Rudy Kanhye is a Glasgow-based “interdisciplinary artist, curator and culinary designer of Mauritian heritage, interested in exploring untold histories and promoting art that is created for communities”. (I stole that last bit from the exhibition flyer, in case you’re wondering). The exhibition was accompanied by an online artist talk and discussion hosted by We Are Here Scotland that dug into themes of consumption, exchange and story-telling, plus a recently-released podcast interview with Creative-Me-Podcast (listen here).

The exhibition was a series of inter-related installations that all invited exchange – in a variety of forms – with and between those who entered the exhibition space.

There was a mash-up of ping-pong/squash/badminton/tennis, where the net in the ping pong table was replaced by a garden trellis the same width as the table, higher than a ping pong net but much more porous. The table was surrounded by red and yellow taped markings on the wall and floor akin to those on squash/badminton/tennis courts. We took turns to knock the pong ball around – through the gaps and over the top of the trellis, off the wall, around the space (no invigilators were harmed), getting competitive, laughing hard, trying to remember the rules for various racquet sports, making up our own rules for this game.

Printed recipes for Mauritian curries (one red, one yellow) could be taken home to make later, along with small jars of spices to support the making of the curries. These recipes might be familiar to some, not to others. What do we consume, and why? How do we consume? What are the ways in which we are supported or encouraged to do this? How do we change what we expect to consume? Who sets these rules, and how do we challenge/change them? Rule sets for selecting spice jars had (apparently) already been established by exhibition attendees before us – take the next available jar from the left. I selected jars from the middle; nobody stopped me. Rules can be changed. Our perceptions of rules can be wrong. 

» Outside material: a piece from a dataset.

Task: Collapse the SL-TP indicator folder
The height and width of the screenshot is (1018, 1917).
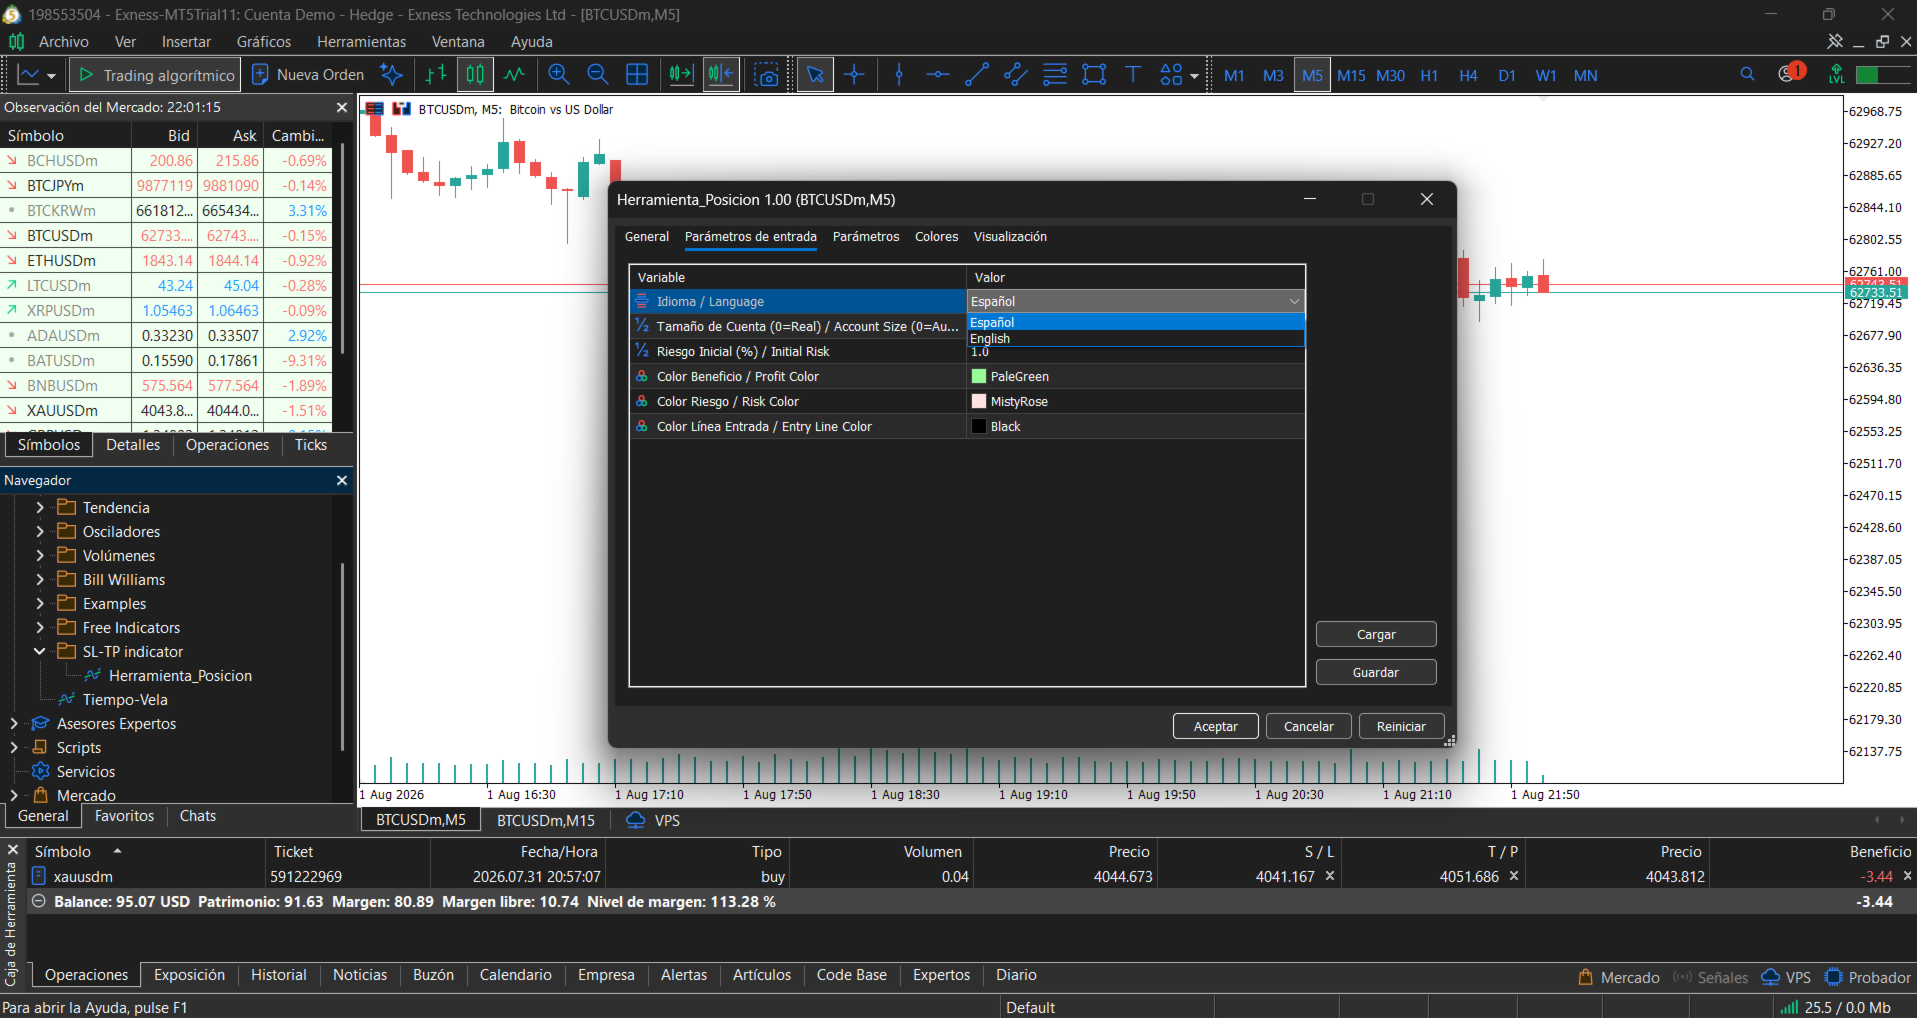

Risograph prints stating “eat the rich” could also be taken home. Removing artwork from the wall during the course of an exhibition, and without paying for it, goes against all we understand the rules of an exhibition to be. We were actively encouraged to be subversive in our thoughts and our actions.

The prints, spices and time playing ping pong could all be exchanged for red, yellow or gold tokens available at the entrance – small plastic discs etched with a dodo, the symbol of Mauritius, made in collaboration with Peacocks. The tokens could be purchased via a donation of any amount or simply taken for free. They could also be taken home as a keepsake, without exchanging them for access to anything. And everything could be accessed without the need for tokens. Rules suggested, open to interpretation, not enforced. Ours to make, and modify.

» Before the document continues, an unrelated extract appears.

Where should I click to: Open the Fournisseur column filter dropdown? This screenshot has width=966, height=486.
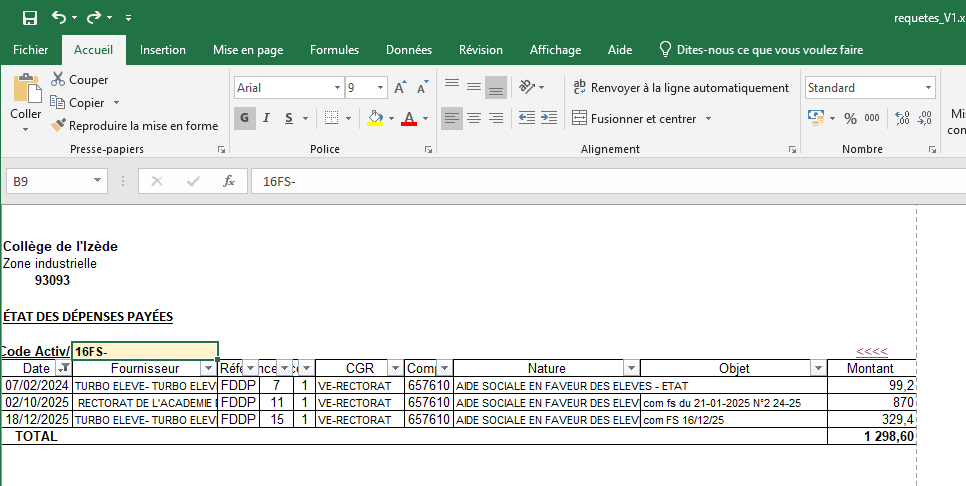(210, 368)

The works draw on Kanhye’s family history, particularly stories and traditions passed on within families away from their original context, learned through repetition across generations around the world. A hi/story of Mauritius itself, and of Kanhye’s family, whose father was from Mauritius Island. As someone also making work related to family history, there are clear resonances around how much we reveal about our hi/stories, how strongly those hi/stories influence our own identities, and to what extent they “belong” to us. What stories do we tell ourselves and others?

The exhibition was a playful exploration of what we consume, what we exchange our time for, and what value we place on these. It challenges us to consider the – often unspoken and unacknowledged – rules that we operate within when we consume, exchange and value. Who makes the rules? What are the rules? (Why) Do we observe rules we didn’t make? What do we share, and with who? Implicitly, it asks is to consider issues of institutionalised discrimination and barriers to access; and to imagine different ways of being, for ourselves and others.

This was my favourite kind of artistic (and life) intervention, asking more than it answered and encouraging us to imagine alternative futures.

Words by Lynne Hocking for Creative Aberdeen.